Russian hackers took responsibility for a wave of cyber attacks that knocked dozens of state government websites offline.
Several states, including Colorado, Connecticut, Kentucky, and Mississippi, were impacted by the politically-motivated cyber attacks that began on Wednesday, October 6th.
The cybercrime gang that claimed responsibility is a Russian-speaking hacktivist group Killnet which uses distributed denial of service (DDoS) attacks to knock its targets offline.
The hackers posted images of a mushroom cloud and political slogans, including “F*ck NATO” during the hacking campaign dubbed “USA Offline.”
State government websites resumed operations after widespread DDoS attacks
Most state government websites impacted by the DDoS attacks had resumed operations by Thursday morning, although Colorado’s government portal remained inaccessible.
Colorado state government officials said they took the state’s website offline after a cyber attack by “an anonymous suspected foreign actor.”
They promised that the Office of Information Technology and State Emergency Operations Center were actively working to restore the state government portal.
Although the state government homepage was unavailable, online services were still accessible.
Subsequently, the state created a temporary website with links to online services without providing a timeframe for restoring the original website.
“Currently, there is no estimated timeline for bringing the Colorado.gov homepage back online,” Colorado Governor’s office said in a statement. “While the homepage is down, online access has not been compromised and services remain available.”
It’s unclear whether all the state government websites posted on the Russian hackers’ Telegram channel were knocked offline during the DDoS campaign.

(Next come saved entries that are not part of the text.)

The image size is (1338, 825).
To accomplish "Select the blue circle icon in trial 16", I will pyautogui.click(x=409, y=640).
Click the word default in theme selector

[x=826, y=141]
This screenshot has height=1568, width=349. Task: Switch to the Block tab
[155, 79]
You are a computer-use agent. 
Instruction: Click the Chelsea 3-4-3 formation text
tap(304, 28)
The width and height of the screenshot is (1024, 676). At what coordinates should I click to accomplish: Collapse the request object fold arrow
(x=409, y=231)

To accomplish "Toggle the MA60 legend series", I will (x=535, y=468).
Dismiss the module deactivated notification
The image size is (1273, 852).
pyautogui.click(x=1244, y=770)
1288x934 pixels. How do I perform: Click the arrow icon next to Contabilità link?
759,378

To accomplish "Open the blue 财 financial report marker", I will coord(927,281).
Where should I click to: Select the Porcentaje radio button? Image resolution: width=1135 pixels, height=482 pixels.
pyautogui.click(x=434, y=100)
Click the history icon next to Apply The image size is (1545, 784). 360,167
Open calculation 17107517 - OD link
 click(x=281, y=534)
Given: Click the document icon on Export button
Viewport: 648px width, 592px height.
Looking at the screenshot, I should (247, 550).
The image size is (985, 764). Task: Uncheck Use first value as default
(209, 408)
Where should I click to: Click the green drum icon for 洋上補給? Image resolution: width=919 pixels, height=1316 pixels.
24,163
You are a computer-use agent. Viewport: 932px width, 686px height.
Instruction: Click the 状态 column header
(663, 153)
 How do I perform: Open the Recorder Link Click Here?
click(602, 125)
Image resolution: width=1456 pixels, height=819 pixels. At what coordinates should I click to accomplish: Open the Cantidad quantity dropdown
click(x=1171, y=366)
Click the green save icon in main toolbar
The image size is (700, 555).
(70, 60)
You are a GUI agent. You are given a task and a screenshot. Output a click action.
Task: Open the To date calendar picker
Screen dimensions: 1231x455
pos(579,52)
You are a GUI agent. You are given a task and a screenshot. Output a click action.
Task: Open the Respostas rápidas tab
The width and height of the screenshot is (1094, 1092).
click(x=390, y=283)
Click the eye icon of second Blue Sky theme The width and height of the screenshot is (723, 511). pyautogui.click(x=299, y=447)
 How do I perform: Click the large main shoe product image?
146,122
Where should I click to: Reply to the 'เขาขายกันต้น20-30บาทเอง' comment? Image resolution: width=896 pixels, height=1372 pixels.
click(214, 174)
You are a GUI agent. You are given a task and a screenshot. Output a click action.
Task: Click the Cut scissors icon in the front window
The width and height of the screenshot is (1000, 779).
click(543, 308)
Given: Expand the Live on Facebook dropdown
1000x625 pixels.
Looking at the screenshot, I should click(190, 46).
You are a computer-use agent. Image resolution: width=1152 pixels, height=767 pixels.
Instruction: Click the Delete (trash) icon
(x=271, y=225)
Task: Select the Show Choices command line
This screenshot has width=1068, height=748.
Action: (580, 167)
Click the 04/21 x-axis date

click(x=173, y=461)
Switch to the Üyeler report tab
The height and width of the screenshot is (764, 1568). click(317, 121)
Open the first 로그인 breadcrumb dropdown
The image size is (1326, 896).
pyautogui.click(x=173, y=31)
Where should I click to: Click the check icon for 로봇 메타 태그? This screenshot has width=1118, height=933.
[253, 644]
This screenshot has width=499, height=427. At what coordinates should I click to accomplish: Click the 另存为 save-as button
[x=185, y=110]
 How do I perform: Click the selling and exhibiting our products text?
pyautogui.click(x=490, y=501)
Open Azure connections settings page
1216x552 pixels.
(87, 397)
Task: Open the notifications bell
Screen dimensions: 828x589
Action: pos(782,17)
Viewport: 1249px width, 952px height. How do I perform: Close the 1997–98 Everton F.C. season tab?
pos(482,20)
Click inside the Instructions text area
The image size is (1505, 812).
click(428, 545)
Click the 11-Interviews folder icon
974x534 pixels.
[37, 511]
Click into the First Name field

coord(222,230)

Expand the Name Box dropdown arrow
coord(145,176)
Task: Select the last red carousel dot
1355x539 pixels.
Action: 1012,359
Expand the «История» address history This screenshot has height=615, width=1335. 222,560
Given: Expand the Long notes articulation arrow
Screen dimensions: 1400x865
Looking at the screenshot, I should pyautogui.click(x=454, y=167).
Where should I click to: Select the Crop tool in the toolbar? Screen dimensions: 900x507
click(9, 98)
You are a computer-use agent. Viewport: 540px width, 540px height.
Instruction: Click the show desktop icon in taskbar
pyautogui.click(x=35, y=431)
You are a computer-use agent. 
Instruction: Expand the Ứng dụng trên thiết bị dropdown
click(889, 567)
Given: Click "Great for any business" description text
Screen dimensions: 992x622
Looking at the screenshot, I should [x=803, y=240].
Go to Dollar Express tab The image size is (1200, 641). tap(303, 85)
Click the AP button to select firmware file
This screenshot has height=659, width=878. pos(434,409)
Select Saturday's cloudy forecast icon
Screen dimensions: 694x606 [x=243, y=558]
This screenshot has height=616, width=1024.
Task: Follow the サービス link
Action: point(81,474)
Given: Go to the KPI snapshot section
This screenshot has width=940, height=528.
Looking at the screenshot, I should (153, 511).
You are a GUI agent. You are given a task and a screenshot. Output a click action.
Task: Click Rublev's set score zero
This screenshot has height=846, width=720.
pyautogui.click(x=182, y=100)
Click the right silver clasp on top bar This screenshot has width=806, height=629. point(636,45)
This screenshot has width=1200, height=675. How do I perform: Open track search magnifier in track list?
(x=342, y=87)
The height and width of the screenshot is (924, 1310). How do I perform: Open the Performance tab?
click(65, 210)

Other targets in the list included government websites in Alabama, Alaska, Delaware, Florida, Hawaii, Idaho, Indiana, and Kansas.
Erich Kron, a security awareness advocate at KnowBe4, indicated that the internet allows miscreants to wreak havoc and make bigger public statements.
“In the case of these state government websites, the disruption of service, while inconvenient, is far less of a problem than a data breach involving the theft of personally identifiable information.”
Such incidents eroded public trust in the organizations whose websites were impacted regardless of the nature of the attacks, Kron added.
The disruption of state government services risked causing social unrest and a shift in public opinion regarding the war. Additionally, foreign-funded political groups could capitalize on the opportunity and question why locals should suffer from a conflict in a foreign country.
Russian hackers did not target election infrastructure
US authorities are on heightened alert as the country prepares for the November midterm elections. The Federal Bureau of Investigation (FBI) and Cybersecurity and Infrastructure Security Agency (CISA) had warned of election-related attacks that could cause large-scale disruptions or prevent American voters from casting their ballots.
However, this cyber attack did not appear to target the voting infrastructure, as CNN reported citing the Elections Infrastructure Information Sharing & Analysis Center (EI-ISAC). The security watchdog group warned that voting platforms could be indirectly impacted. FBI and CISA have not issued a statement on the attack.
Coincidentally, the Kentucky Board of Elections website that provides voter registration information went offline during the attacks. However, the Russian hackers did not take responsibility for any particular website.
Killnet Russian hackers stepped up attacks against western governments
The pro-Russian gang has stepped up attacks since the invasion of Ukraine, with the group claiming responsibility for several attacks on government entities.
In July 2022, Killnet Russian hackers were responsible for shutting down the United States Congress website. The hacking group also targeted the Baltic state of Lithuania after halting shipments to the Russian enclave of Kaliningrad. The Russian hackers also targeted Lockheed Martin Corporation for supplying the M142 High Mobility Artillery Rocket System (HIMARS).
In April 2022, cybersecurity authorities from the Five Eyes Alliance had warned of potential disruptive attacks against critical infrastructure by various DDoS groups, including Killnet, the CoomingProject, and WIZARD Spider.
Aaron Sandeen, CEO and co-founder of Cyber Security Works (and former State of Arizona CIO) said such attacks exposed gaps that could be exploited.
“Hackers are constantly evolving and creating new techniques, which means organizations need to be proactive in their security strategies,” Sandeen added. “Asset discovery, continual scanning, and frequent penetration testing are all necessary actions to stay one step ahead of attackers.”
Killnet began as a financially-motivated group before evolving into a politically-motivated group targeting countries opposing Russia’s military activity. Although the group executes cyber attacks to support the Russian government, its association with the Kremlin remains a mystery.